# Auszug:
——

# Wago 750-881 Werte der Eingangsklemmen per OPC auslesen



## Psl71 (11 November 2015)

Guten morgen,

ich habe für ein Projekt eine Wago 750-881 und 15 Eingangsklemmen 750-1415 (8fach, 2-Draht Technik).
Dazu den Wago OPC-Server und Wago I/O Pro.

Ich möchte die Zustände der Klemmen in Echtzeit per OPC Client abfragen (True/False).
Wir benötige lediglich diese Werte, keine Merker oder Steuerungen oder ähnliches.

Ist das ohne großen Aufwand umsetzbar?

Vllt. sollte ich erwähnen, das ich bisher nicht mit Wago gearbeitet habe sondern mit Wiesemann & Theis. Diese sind jedoch bei der Anzahl der Klemmen in der Summe um einiges Teurer.

Vielen Dank für die Hilfe!

Grüße Jan


----------



## .:WAGOsupport:. (11 November 2015)

Hallo Psl71,

grundsätzlich ist es kein großer Aufwand Objekte dem OPC-Client / Server zur Verfügung zu stellen.
Dafür werden folgende Komponenten benötigt:

CoDeSys Projekt welches Variablen ausgibt
OPC-Server
OPC-Client

*CoDeSys Projekt*
Innerhalb der Zielsystemeinstellungen sollte die Option _Symboldatei senden_ im Register Allgemein aktiviert werden.
In Deinem Fall müssen die Eingangsklemmen nun als Variablen zur Verfügung stehen, hier kannst Du den Steuerungskonfigurator nutzen und deine Eingangsklemmen hinzufügen und die Eingänge und entsprechend benennen.
Unter Projekt => Optionen => Symbolkonfiguration => _Symboleinträge erzeugen_ aktivieren und die _Symbolfile konfigurieren_, hier werden die zuvor benannten Variablen ausgegeben. Wichtig: Vor der ersten Konfiguration einmal alle _Variablen ausgeben_ deaktivieren. Das Projekt kann nun übertragen werden.

*OPC-Client / Server
*Im OPC-Server muss die Verbindung ähnlich des Codesys Projektes hinzugefügt werden (IP-Adresse und der Port 2455)

CoDeSys beinhaltet einen OPC-Server, diesen kannst Du während des CoDeSys-Installation auswählen damit dieser ebenfalls installiert wird. Nachträglich ist dies auch noch möglich (Systemsteuerung => Programme hinzufügen / entfernen => CoDeSys ändern). Alternativ kannst Du auch den aktuellen OPC-Server im Codesys-Store herunterladen.

Eine Liste von zertifizierten OPC-Produkten findest du hier: https://opcfoundation.org/products


----------

——

# Vorliegende Einträge:
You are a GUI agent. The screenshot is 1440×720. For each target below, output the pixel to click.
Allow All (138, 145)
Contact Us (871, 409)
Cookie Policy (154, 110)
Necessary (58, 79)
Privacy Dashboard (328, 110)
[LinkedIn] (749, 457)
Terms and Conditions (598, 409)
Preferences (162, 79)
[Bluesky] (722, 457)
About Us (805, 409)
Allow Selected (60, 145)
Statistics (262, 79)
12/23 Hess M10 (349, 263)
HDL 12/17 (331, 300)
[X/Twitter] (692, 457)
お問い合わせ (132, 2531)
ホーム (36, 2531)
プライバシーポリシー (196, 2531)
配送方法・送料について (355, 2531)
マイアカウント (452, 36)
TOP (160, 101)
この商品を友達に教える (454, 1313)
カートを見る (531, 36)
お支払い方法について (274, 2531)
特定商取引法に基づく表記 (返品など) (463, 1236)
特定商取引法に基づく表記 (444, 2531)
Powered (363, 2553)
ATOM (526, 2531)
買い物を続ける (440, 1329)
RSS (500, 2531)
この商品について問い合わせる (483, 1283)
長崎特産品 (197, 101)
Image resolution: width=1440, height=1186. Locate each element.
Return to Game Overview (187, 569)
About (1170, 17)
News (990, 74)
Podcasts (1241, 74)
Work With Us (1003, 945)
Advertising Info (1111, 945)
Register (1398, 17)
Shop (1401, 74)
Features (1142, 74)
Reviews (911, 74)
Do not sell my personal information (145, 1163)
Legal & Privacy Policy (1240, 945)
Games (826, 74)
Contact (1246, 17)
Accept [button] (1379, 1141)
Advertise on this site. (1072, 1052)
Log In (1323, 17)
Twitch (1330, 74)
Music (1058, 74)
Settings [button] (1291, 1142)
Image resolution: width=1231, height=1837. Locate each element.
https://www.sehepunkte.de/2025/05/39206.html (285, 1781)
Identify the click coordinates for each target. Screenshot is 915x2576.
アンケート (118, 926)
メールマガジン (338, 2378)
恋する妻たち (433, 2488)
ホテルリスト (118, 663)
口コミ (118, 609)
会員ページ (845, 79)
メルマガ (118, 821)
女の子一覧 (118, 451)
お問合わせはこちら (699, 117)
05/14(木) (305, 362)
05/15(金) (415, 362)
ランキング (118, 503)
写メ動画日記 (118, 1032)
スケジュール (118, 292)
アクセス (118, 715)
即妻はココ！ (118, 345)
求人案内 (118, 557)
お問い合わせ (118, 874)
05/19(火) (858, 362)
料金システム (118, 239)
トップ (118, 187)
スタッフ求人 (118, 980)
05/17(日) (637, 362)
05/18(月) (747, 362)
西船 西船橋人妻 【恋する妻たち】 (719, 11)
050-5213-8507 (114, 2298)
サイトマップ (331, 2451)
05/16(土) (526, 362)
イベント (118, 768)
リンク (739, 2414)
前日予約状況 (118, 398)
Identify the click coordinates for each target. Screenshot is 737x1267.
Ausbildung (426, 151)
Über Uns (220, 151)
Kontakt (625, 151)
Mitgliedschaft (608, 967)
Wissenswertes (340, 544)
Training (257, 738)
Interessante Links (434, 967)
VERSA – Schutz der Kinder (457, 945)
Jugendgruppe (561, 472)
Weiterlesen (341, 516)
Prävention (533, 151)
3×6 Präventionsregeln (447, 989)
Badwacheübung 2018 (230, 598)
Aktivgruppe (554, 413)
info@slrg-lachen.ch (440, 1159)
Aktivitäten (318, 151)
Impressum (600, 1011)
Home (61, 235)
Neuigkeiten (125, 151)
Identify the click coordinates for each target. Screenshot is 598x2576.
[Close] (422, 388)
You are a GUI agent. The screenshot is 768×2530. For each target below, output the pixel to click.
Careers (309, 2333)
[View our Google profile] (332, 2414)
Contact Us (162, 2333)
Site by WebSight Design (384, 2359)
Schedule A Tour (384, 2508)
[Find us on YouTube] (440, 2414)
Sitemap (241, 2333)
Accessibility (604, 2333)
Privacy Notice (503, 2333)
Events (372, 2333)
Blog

——

# Schriftliche Aufgaben:
[1] Zitiere aus dem Auszug den Abschnitt, der mit den Worten „Ich möchte die“ anfängt und mit „Steuerungen oder ähnliches.“ aufhört, ohne jede Änderung.
[2] Drucke aus den Einträgen wortgetreu den Teil, der mit der ersten Zeile der Einträge beginnt und mit der Zeile endet, die „特定商取引法に基づく表記 (444, 2531)“ enthält. Beide Grenzzeilen gehören dazu.

# Lösungen je Aufgabe:
[1]
Ich möchte die Zustände der Klemmen in Echtzeit per OPC Client abfragen (True/False).
Wir benötige lediglich diese Werte, keine Merker oder Steuerungen oder ähnliches.

[2]
You are a GUI agent. The screenshot is 1440×720. For each target below, output the pixel to click.
Allow All (138, 145)
Contact Us (871, 409)
Cookie Policy (154, 110)
Necessary (58, 79)
Privacy Dashboard (328, 110)
[LinkedIn] (749, 457)
Terms and Conditions (598, 409)
Preferences (162, 79)
[Bluesky] (722, 457)
About Us (805, 409)
Allow Selected (60, 145)
Statistics (262, 79)
12/23 Hess M10 (349, 263)
HDL 12/17 (331, 300)
[X/Twitter] (692, 457)
お問い合わせ (132, 2531)
ホーム (36, 2531)
プライバシーポリシー (196, 2531)
配送方法・送料について (355, 2531)
マイアカウント (452, 36)
TOP (160, 101)
この商品を友達に教える (454, 1313)
カートを見る (531, 36)
お支払い方法について (274, 2531)
特定商取引法に基づく表記 (返品など) (463, 1236)
特定商取引法に基づく表記 (444, 2531)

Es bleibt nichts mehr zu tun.